Carnival Corp & plc, the world’s largest cruise shipping group, expects its net income for the current financial year fall short of the $1.91 billion reported for 12 months to 30 November 2011, while net revenue yields should increase slightly.

At the present time, cumulative advance bookings for 2012 are at slightly higher prices with slightly lower occupancies compared to the prior year. For the last six weeks, booking volumes for the first three quarters of 2012 are running well ahead of the prior year at lower prices.

Based on current booking trends, the company forecasts full year 2012 net revenue yields, on a constant dollar basis, to be up 1.0 to 2.0 percent. The company expects net cruise costs excluding fuel per ALBD for the full year 2012 to be in line with the prior year on a constant dollar basis. At current exchange rates, full year 2012 net income is expected to be reduced by $135 million or $0.17 per share compared to 2011 due to changes in currency exchange rates.

Taking all the above factors into consideration, the company forecasts full year 2012 non- GAAP diluted earnings per share to be in the range of $2.55 to $2.85, compared to 2011 non- GAAP diluted earnings of $2.42 per share.

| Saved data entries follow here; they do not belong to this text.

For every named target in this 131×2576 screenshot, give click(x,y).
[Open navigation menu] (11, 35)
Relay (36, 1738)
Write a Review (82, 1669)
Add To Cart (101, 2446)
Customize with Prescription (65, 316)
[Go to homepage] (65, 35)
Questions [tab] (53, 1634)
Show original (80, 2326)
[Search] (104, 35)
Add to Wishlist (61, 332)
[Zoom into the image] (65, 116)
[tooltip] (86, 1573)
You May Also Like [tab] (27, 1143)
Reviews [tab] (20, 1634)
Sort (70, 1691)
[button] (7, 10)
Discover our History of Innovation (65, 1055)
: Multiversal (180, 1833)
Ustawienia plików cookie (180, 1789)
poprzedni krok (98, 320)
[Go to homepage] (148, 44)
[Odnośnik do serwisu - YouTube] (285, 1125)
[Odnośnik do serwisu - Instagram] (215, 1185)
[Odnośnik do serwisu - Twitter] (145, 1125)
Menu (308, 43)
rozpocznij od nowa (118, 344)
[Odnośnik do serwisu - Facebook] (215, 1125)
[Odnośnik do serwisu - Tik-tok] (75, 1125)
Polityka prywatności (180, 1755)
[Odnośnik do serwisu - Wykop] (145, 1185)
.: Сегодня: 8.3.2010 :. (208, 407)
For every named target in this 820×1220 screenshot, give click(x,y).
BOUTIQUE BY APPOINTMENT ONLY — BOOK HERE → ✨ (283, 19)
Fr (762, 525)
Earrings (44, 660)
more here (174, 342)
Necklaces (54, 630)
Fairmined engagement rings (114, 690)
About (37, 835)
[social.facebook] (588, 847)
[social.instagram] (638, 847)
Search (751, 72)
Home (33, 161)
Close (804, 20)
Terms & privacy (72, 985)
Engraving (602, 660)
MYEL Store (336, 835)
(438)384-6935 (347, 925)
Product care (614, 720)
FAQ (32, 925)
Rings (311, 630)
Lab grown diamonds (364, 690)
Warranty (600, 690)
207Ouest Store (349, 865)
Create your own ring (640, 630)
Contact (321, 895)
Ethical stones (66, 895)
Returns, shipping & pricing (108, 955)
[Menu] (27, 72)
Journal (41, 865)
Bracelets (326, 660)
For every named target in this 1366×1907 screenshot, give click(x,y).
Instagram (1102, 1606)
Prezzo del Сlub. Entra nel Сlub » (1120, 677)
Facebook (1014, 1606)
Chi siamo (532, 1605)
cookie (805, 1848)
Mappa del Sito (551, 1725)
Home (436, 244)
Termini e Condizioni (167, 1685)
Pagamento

Looking forward, Chairman and CEO Micky Arison stated, “Our base of business for 2012 is solid and we are experiencing strong booking volumes leading into wave season, our heaviest booking period which begins in early January. Despite the uncertain economic environment, we anticipate a continued slow recovery in yields in 2012 driven by ongoing consumer recognition that our cruises provide an exceptional value.”